Nick VandiverCorrespondent INovember 5, 2008

I've been hearing this term thrown around all the time. It just aggravates to me such a point that I almost need to take some pills and sit down. It just infuriates me how people these days try their absolute hardest to take away from the achievements of other people.

This term seems especially popular in college football, where offenses are so dominant.

Ready for the word?

I hate mentions of offensive "systems."

That's right, "systems." It's really just a calm little word that doesn't say much. You wouldn't think this word could make someone very angry—but that's where you'd be wrong.

People these days, especially analysts, love to say that certain players aren't really as good as their numbers say because they are in an offensive "system." They say that because they are in an offense that is specifically designed for their talents, they aren't really as good as they think.

Let's just get one thing straight here, people: The system doesn't make the players. The players make the system. Oh sure, maybe a speedy receiver might not be as much of a threat in the Nebraska running offense of old. They would hardly ever get the ball.

But because today's offenses are either balanced or pass-oriented, there really isn't any kind of system out there. Every team runs some similar style of plays and formations, with slight variations.

Of course, the biggest example would be the Texas Tech Red Raiders. As most college fans know, they are probably the most lethal offense in the country. The combination of Graham Harrell and Michael Crabtree is probably the best in the country, and this is coming from a big Chase Daniel/Jeremy Maclin fan.

I digress. The Red Raider offense has often been called a system simply because they throw more than anyone else. But what does that matter? The New England Patriots pass just as much, but Tom Brady was MVP, wasn't he? No one calls him a system quarterback, do they?
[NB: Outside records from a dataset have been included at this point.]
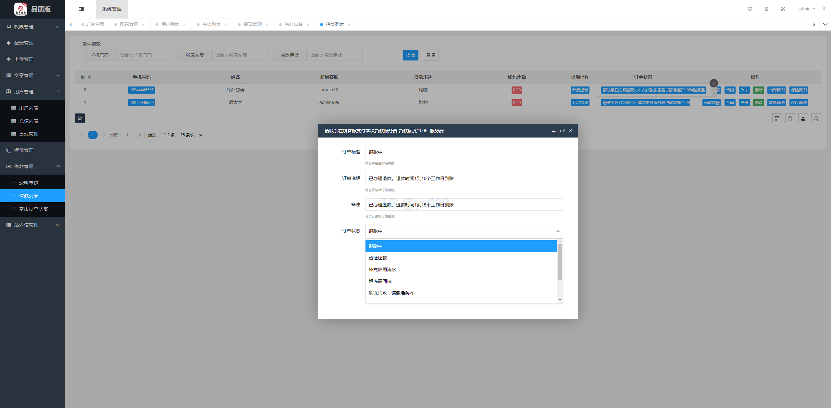Click the sidebar collapse menu icon
The width and height of the screenshot is (831, 408).
[x=81, y=9]
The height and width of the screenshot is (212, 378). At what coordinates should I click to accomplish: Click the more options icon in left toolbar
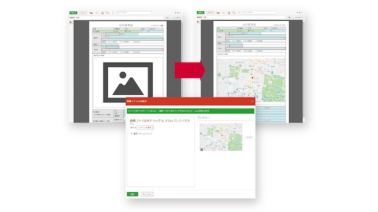click(x=112, y=13)
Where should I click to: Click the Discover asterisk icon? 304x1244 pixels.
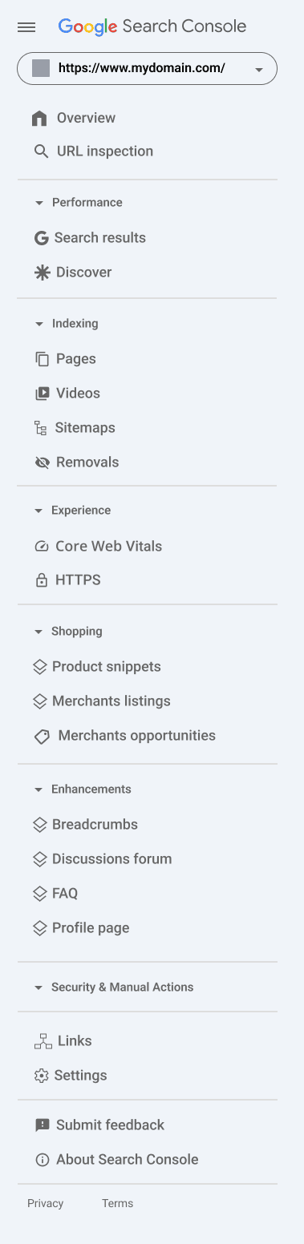42,273
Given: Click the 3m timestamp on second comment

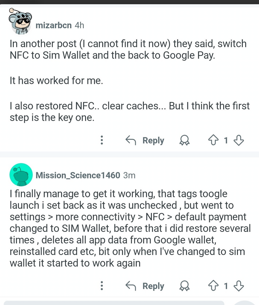Looking at the screenshot, I should pos(130,175).
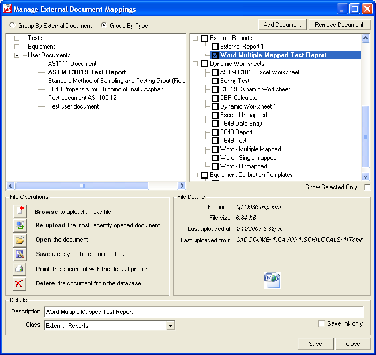Click the application icon in the title bar

click(7, 9)
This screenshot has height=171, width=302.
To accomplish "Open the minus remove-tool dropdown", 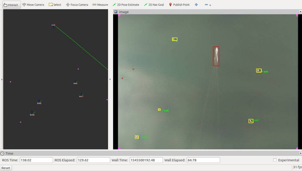I will pos(208,5).
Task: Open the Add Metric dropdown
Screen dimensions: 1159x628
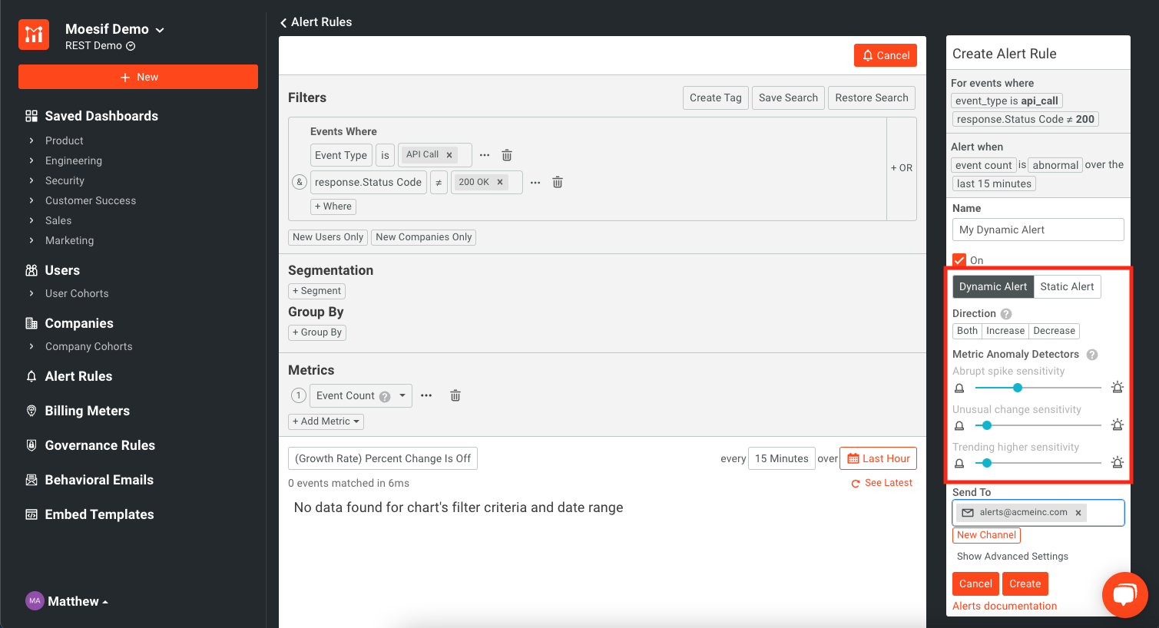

The fact of the matter is that Graham Harrell has become the victim of an age-old discrimination that spread offense quarterbacks don't succeed as much in the NFL because they don't ever get used to the higher caliber defenses.

Here's the truth, naysayers: Graham Harrell is an elite quarterback and has been for three years now. He has the arm to make all the throws, and he has great size and pocket presence for a college quarterback.
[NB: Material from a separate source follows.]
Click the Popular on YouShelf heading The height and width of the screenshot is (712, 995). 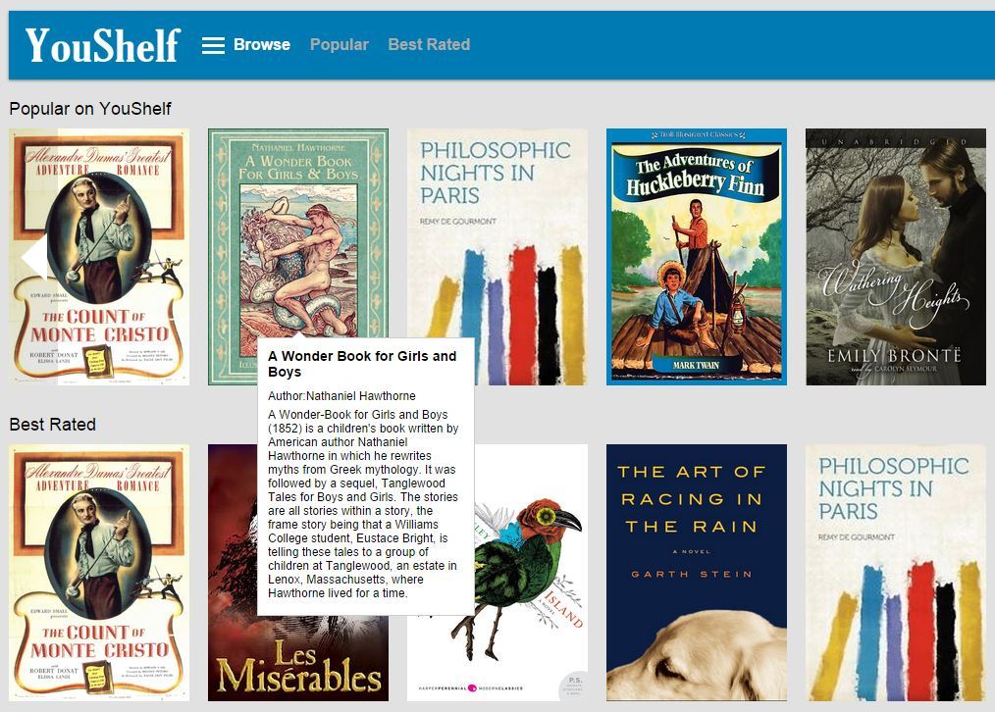90,109
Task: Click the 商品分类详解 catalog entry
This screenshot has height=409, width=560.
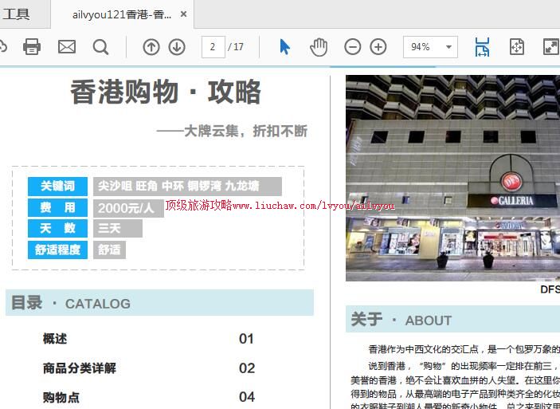Action: 80,368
Michael Crabtree has also been neglected. It has been said that the only reason he has great numbers is because he has Graham Harrell. Well, let's put Crabtree on any other team.
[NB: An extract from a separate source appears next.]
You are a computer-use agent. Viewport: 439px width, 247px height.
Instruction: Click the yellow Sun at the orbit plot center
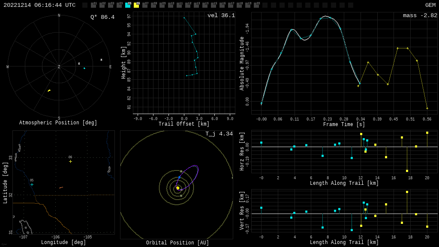(x=177, y=188)
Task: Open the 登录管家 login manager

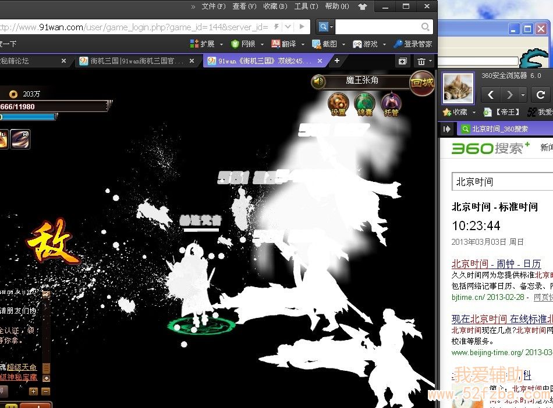Action: [x=413, y=44]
Let's watch him take a little middle screen 50 yards down the sideline as he burns everyone on the defense.

Michael Crabtree is simply a playmaker. There's no other way to say it. He makes crazy catches at the most clutch moments and does miraculous things after he catches it. He's the complete package.

All in all, I think I've said my piece. The "system" has become a frequently used term, yet these systems wouldn't work with other players. Do you think that Drew Brees would be as great as he is in a running offense?

The players make the offense. Not the other way around.